● Work to complete:
Please retype the data that follows, starting at the line containing "[Search] (778, 85)" and stopping after the last line.

● Dataset entries:
+===+

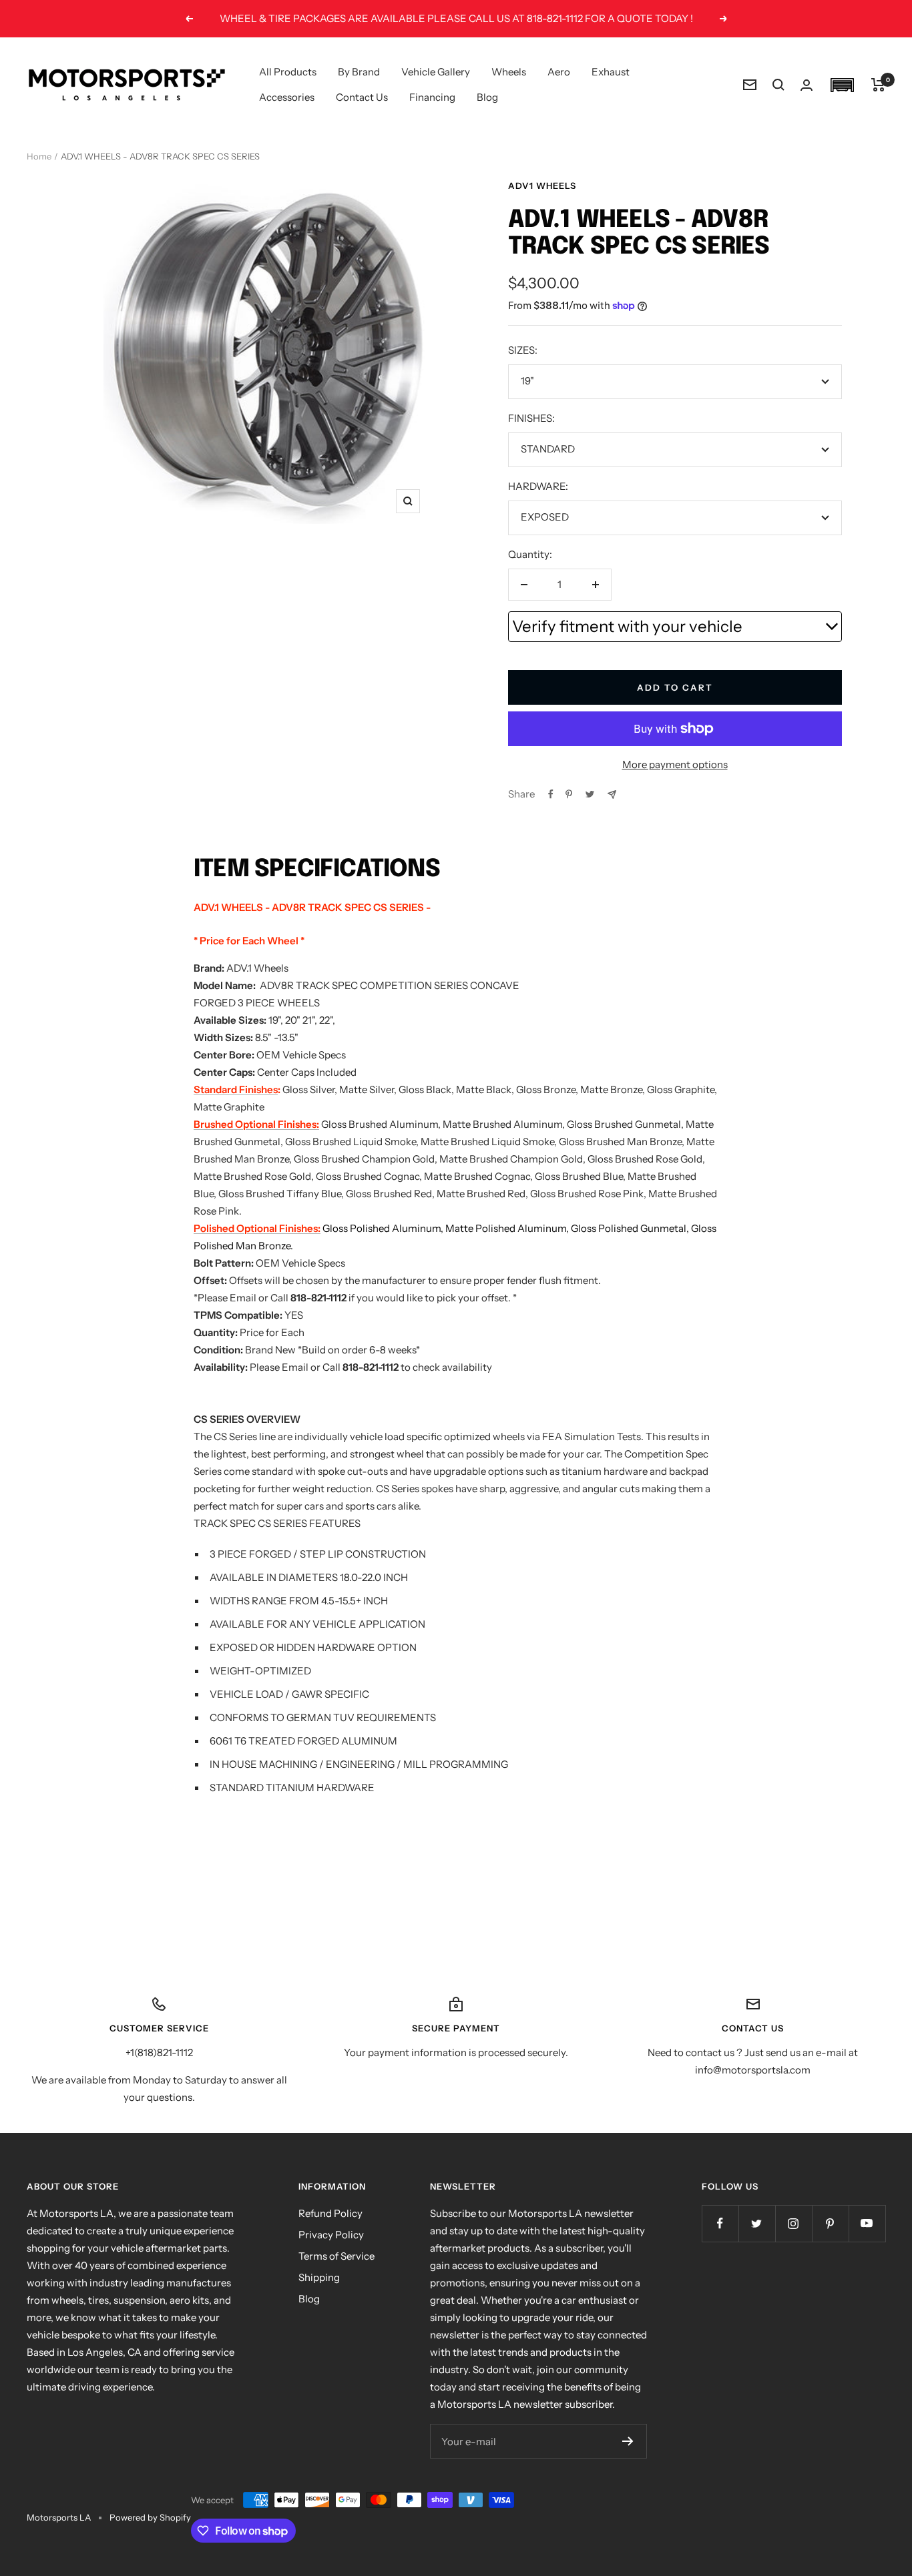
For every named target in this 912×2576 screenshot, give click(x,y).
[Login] (807, 85)
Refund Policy (330, 2213)
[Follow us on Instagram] (793, 2223)
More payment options (675, 764)
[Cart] (878, 84)
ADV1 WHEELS (542, 185)
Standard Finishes (236, 1089)
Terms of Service (336, 2256)
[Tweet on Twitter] (590, 794)
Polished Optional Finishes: (257, 1228)
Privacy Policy (331, 2234)
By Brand (359, 71)
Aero (558, 71)
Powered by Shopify (150, 2517)
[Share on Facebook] (550, 794)
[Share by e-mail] (612, 794)
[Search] (778, 85)
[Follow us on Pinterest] (830, 2223)
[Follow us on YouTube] (867, 2223)
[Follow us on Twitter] (756, 2223)
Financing (432, 97)
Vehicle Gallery (435, 71)
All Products (287, 71)
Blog (487, 97)
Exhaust (611, 71)
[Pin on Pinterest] (568, 794)
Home (39, 156)
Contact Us (362, 97)
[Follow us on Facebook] (720, 2223)
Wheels (508, 71)
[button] (842, 85)
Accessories (286, 97)
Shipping (319, 2277)
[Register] (628, 2441)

+===+

● Response to this exercise:
[Search] (778, 85)
[Follow us on Pinterest] (830, 2223)
[Follow us on YouTube] (867, 2223)
[Follow us on Twitter] (756, 2223)
Financing (432, 97)
Vehicle Gallery (435, 71)
All Products (287, 71)
Blog (487, 97)
Exhaust (611, 71)
[Pin on Pinterest] (568, 794)
Home (39, 156)
Contact Us (362, 97)
[Follow us on Facebook] (720, 2223)
Wheels (508, 71)
[button] (842, 85)
Accessories (286, 97)
Shipping (319, 2277)
[Register] (628, 2441)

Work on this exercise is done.